Extract visible text from either a full screenshot, a region crop, or caller-provided image bytes.

Query params:

- `screen` (int, default `0`) - zero-based display selector for `mode=screen` and `mode=region`; invalid values fall back to `0`

Body:

```json
{
  "mode": "screen",
  "language_hint": "eng",
  "min_confidence": 0.4
}
```

Modes:
- `screen` (default): OCR over full selected monitor
- `region`: OCR over explicit region (`region_x`, `region_y`, `region_width`, `region_height`)
- `image`: OCR over provided `image_base64` (supports plain base64 or data URL)

Region mode example:

```json
{
  "mode": "region",
  "region_x": 220,
  "region_y": 160,
  "region_width": 900,
  "region_height": 400,
  "language_hint": "eng",
  "min_confidence": 0.5
}
```

Image mode example:

```json
{
  "mode": "image",
  "image_base64": "iVBORw0KGgoAAAANSUhEUgAA...",
  "language_hint": "eng"
}
```

Response shape:

```json
{
  "ok": true,
  "request_id": "...",
  "time_ms": 1710000000000,
  "result": {
    "mode": "screen",
    "language_hint": "eng",
    "min_confidence": 0.4,
    "region": {"x": 0, "y": 0, "width": 1920, "height": 1080},
    "blocks": [
      {
        "text": "Settings",
        "confidence": 0.9821,
        "bbox": {"x": 144, "y": 92, "width": 96, "height": 21}
      }
    ]
  }
}
```

Notes:
- Output is deterministic JSON (stable ordering by top-to-bottom, then left-to-right).
- `bbox` coordinates are in global screen space for `screen`/`region`, and image-local for `image`.
- Requires `tesseract` executable plus Python package `pytesseract`.
- If `tesseract` is not on `PATH`, set `CLICKTHROUGH_TESSERACT_CMD` to the full executable path.

## `POST /ocr/find`

Search OCR output for matching text instead of post-processing raw OCR blocks client-side.

Query params:

- `screen` (int, default `0`) - used for `mode=screen` and `mode=region`

```json
{
  "mode": "screen",
  "query": "Settings",
  "match": "contains",
  "group_lines": true,
  "max_results": 10,
  "language_hint": "eng",
  "min_confidence": 0.4
}
```

Modes:
- `screen`
- `region`
- `image`

Options:
- `match`: `contains`, `exact`, or `regex`
- `group_lines=true`: combine nearby OCR words into line-level candidates before matching
- `max_results`: result cap after confidence sorting

Response includes:
- `matches` — confidence-sorted candidate matches
- `match_count`
- `blocks_considered`

## `POST /exec`

Execute a shell command on the host running Clickthrough.

Requirements:
- `CLICKTHROUGH_EXEC_SECRET` must be configured on the server
- send header `x-clickthrough-exec-secret: <secret>`

```json
{
  "command": "Get-Process | Select-Object -First 5",
  "shell": "powershell",
  "timeout_s": 20,
  "cwd": "C:/Users/Paul",
  "dry_run": false
}
```

Notes:
- `shell` supports `powershell`, `bash`, `cmd`
- if `shell` is omitted, server uses `CLICKTHROUGH_EXEC_DEFAULT_SHELL`
- output is truncated based on `CLICKTHROUGH_EXEC_MAX_OUTPUT_CHARS`
- endpoint can be disabled with `CLICKTHROUGH_EXEC_ENABLED=false`
- if `CLICKTHROUGH_EXEC_SECRET` is missing, `/exec` is blocked (`403`)
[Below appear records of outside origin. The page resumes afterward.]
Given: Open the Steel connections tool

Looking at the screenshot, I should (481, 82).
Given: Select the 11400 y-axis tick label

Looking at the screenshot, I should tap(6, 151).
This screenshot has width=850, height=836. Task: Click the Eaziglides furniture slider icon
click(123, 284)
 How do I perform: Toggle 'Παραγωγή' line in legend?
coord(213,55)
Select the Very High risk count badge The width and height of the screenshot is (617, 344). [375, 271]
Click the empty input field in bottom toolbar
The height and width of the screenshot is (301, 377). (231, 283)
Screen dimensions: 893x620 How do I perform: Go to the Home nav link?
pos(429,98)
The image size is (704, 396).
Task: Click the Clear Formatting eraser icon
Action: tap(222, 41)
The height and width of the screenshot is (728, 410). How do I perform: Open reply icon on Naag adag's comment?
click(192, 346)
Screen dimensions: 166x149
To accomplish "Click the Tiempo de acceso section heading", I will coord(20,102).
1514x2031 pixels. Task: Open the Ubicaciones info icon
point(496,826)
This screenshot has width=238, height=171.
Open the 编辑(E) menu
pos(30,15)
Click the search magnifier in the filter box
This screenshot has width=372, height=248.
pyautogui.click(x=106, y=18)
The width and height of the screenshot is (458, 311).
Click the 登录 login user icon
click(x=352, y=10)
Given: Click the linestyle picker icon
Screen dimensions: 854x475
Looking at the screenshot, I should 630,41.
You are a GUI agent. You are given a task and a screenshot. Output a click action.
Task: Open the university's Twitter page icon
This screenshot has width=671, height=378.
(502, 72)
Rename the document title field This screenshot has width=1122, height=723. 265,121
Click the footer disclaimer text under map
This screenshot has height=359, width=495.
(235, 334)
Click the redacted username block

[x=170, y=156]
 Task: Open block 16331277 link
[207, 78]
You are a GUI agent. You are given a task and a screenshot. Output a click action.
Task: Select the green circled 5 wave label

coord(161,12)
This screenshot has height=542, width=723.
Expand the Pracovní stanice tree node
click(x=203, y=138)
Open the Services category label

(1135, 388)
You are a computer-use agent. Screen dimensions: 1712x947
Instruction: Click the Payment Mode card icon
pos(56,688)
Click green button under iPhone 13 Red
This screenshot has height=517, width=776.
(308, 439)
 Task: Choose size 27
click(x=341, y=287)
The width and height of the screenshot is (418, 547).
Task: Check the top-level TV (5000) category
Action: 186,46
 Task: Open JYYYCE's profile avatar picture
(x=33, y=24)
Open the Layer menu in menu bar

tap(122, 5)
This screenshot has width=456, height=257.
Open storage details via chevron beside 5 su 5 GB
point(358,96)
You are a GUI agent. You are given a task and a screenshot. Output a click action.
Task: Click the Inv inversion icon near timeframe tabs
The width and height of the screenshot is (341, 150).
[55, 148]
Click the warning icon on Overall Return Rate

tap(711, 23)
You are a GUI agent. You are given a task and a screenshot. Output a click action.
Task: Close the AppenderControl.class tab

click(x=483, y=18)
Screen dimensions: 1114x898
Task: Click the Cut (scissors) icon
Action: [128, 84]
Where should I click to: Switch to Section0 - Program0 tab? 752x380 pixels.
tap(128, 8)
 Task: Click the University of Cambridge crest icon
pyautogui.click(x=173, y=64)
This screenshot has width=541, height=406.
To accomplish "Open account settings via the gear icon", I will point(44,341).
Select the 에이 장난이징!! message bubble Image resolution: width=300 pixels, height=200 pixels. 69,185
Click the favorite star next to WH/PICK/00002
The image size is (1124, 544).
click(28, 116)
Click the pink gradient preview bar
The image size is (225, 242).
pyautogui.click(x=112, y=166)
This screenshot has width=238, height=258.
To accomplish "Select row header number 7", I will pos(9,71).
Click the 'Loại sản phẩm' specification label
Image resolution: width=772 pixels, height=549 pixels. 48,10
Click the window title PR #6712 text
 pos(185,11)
Response includes `stdout`, `stderr`, `exit_code`, timeout state, and execution metadata.

## `POST /batch`

Runs multiple `action` payloads sequentially.

Query params:

- `screen` (int, default `0`) - zero-based display selector applied to each action response; invalid values fall back to `0`

```json
{
  "actions": [
    {"action": "move", "target": {"mode": "pixel", "x": 100, "y": 100}},
    {"action": "click", "target": {"mode": "pixel", "x": 100, "y": 100}}
  ],
  "stop_on_error": true
}
```